Bij e-mailbericht van 25 juni 2024 (bestreden besluit) is verzoeker bericht dat de burgemeester heeft besloten de sluiting van zijn woning te verlengen met 4 weken, tot
25 juli 2024. Op 27 juni 2024 heeft de burgemeester de verlenging van de sluiting van de woning per brief aan verzoeker bevestigd.
3. Op 28 juni 2024 heeft verzoeker bezwaar gemaakt tegen het bestreden besluit en tegelijkertijd een verzoek om voorlopige voorziening ingediend.

Beoordeling door de voorzieningenrechter

4. De voorzieningenrechter wijst het verzoek af. Hierna legt de voorzieningenrechter uit hoe zij tot dit oordeel komt en welke gevolgen dit oordeel heeft. Het oordeel van de voorzieningenrechter heeft een voorlopig karakter en bindt de rechtbank in een (eventueel) bodemgeding niet.
4.1.
De voorzieningenrechter weegt de belangen van verzoeker die pleiten vóór het treffen van een voorlopige voorziening en de belangen van de burgemeester die pleiten tegen het treffen daarvan als volgt af.
5. Artikel 174a, eerste lid, aanhef en onder b, van de Gemeentewet bepaalt – voor zover hier relevant – dat de burgemeester kan besluiten een woning te sluiten, indien door ernstig geweld of bedreiging daarmee, in of in de onmiddellijke nabijheid van de woning de openbare orde rond de woning ernstig wordt verstoord of ernstige vrees bestaat voor het ontstaan van een zodanige verstoring. Uit artikel 174a, derde lid, van de Gemeentewet volgt dat de burgemeester in geval van ernstige vrees voor herhaling of het ontstaan van de ernstige verstoring van de openbare orde kan besluiten de duur van de sluiting tot een door hem te bepalen tijdstip te verlengen.
6. Voor de voorzieningenrechter staat vast dat een ernstige verstoring van de openbare orde heeft plaatsgevonden door de forse explosie met zwaar vuurwerk in de woning van verzoeker. De vraag waarvoor zij zich gesteld ziet is of die ernstige verstoring van de openbare orde met de sluiting van vier weken vanaf 29 mei 2024 beëindigd is danwel – als dat nog niet het geval is – of de belangen van verzoeker dusdanig zwaar wegen dat langere sluiting van de woning onevenredig is.
Is aannemelijk dat de verstoring van de openbare orde nog niet is beëindigd?
7. Ter zitting en uit de stukken is gebleken dat alle partijen – de burgemeester, derde partij, verzoeker en ook de politie – nog in het duister tasten over de achterliggende reden(en) voor de explosie. Hierdoor blijft er onduidelijkheid waarom dit incident juist in de woning van verzoeker heeft plaatsgevonden.

============================================================

Tot welke datum is de sluiting van de woning volgens de tekst over de woningsluiting verlengd?

============================================================

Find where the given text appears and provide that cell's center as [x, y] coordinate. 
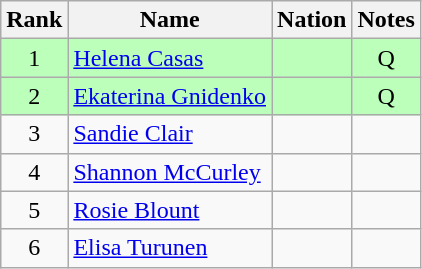
Rosie Blount [170, 210]
Helena Casas [170, 58]
1 [34, 58]
5 [34, 210]
Name [170, 20]
2 [34, 96]
Shannon McCurley [170, 172]
6 [34, 248]
Elisa Turunen [170, 248]
Nation [312, 20]
Notes [386, 20]
4 [34, 172]
Ekaterina Gnidenko [170, 96]
Rank [34, 20]
Sandie Clair [170, 134]
3 [34, 134]
Extract the [x, y] coordinate from the center of the cell holding the provided text.  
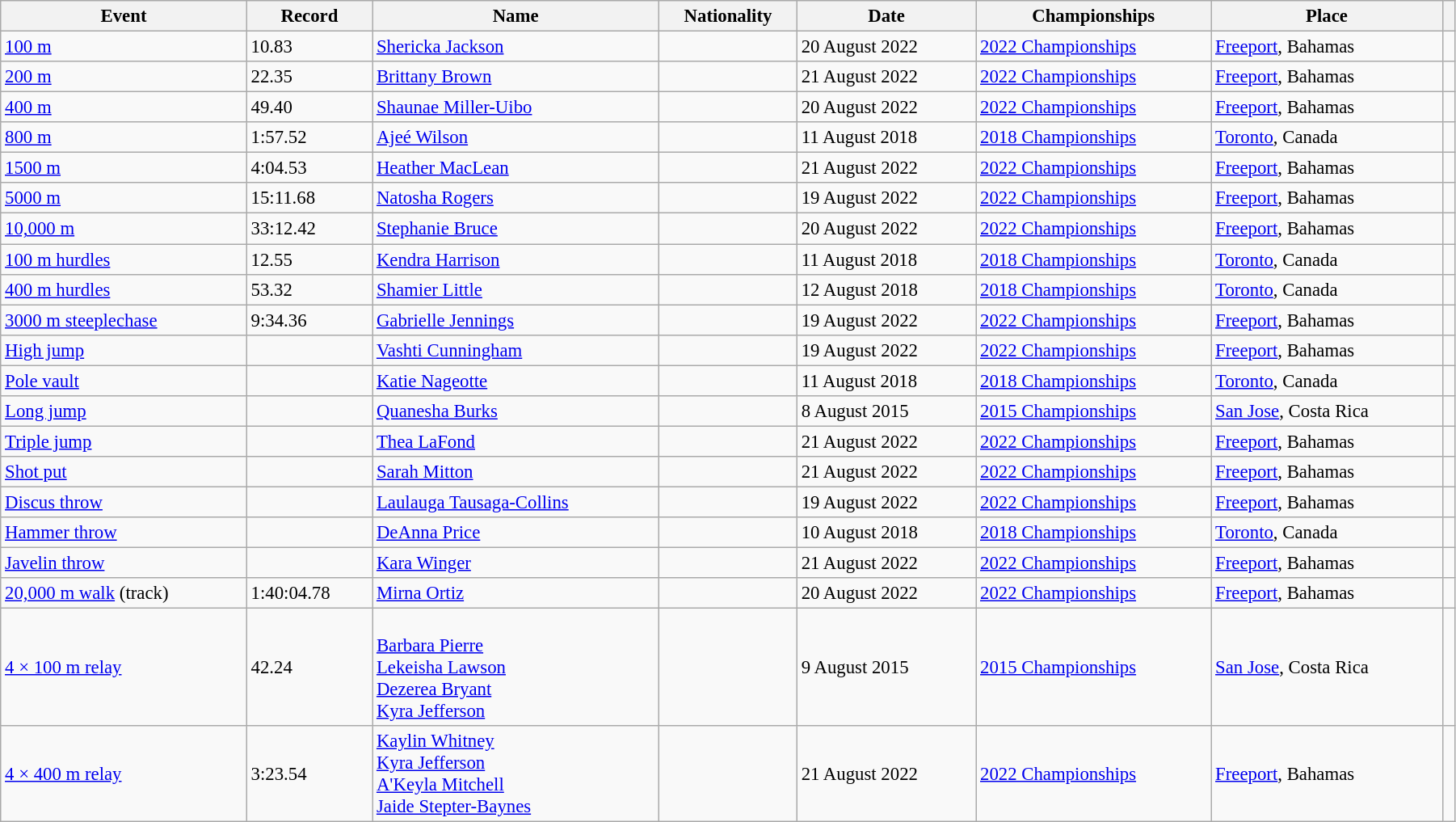
Kendra Harrison [515, 259]
Triple jump [124, 441]
Record [309, 16]
20,000 m walk (track) [124, 593]
Shericka Jackson [515, 47]
9:34.36 [309, 320]
3000 m steeplechase [124, 320]
10.83 [309, 47]
Brittany Brown [515, 77]
10,000 m [124, 229]
Shaunae Miller-Uibo [515, 107]
100 m hurdles [124, 259]
22.35 [309, 77]
4:04.53 [309, 168]
15:11.68 [309, 198]
8 August 2015 [886, 411]
33:12.42 [309, 229]
Thea LaFond [515, 441]
12.55 [309, 259]
Date [886, 16]
1:57.52 [309, 137]
3:23.54 [309, 774]
49.40 [309, 107]
Barbara PierreLekeisha LawsonDezerea BryantKyra Jefferson [515, 667]
5000 m [124, 198]
1:40:04.78 [309, 593]
Event [124, 16]
Natosha Rogers [515, 198]
Vashti Cunningham [515, 350]
Mirna Ortiz [515, 593]
Kara Winger [515, 563]
Laulauga Tausaga-Collins [515, 502]
Javelin throw [124, 563]
Shot put [124, 472]
200 m [124, 77]
100 m [124, 47]
Nationality [729, 16]
Pole vault [124, 381]
Stephanie Bruce [515, 229]
Heather MacLean [515, 168]
12 August 2018 [886, 289]
9 August 2015 [886, 667]
Gabrielle Jennings [515, 320]
800 m [124, 137]
400 m hurdles [124, 289]
Quanesha Burks [515, 411]
DeAnna Price [515, 532]
10 August 2018 [886, 532]
Place [1327, 16]
Long jump [124, 411]
Championships [1094, 16]
Discus throw [124, 502]
Hammer throw [124, 532]
42.24 [309, 667]
Katie Nageotte [515, 381]
53.32 [309, 289]
Sarah Mitton [515, 472]
400 m [124, 107]
Kaylin WhitneyKyra JeffersonA'Keyla MitchellJaide Stepter-Baynes [515, 774]
Ajeé Wilson [515, 137]
High jump [124, 350]
1500 m [124, 168]
Name [515, 16]
4 × 400 m relay [124, 774]
Shamier Little [515, 289]
4 × 100 m relay [124, 667]
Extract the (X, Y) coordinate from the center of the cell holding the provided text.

============================================================

_Oplossing_. Tot 25 juli 2024.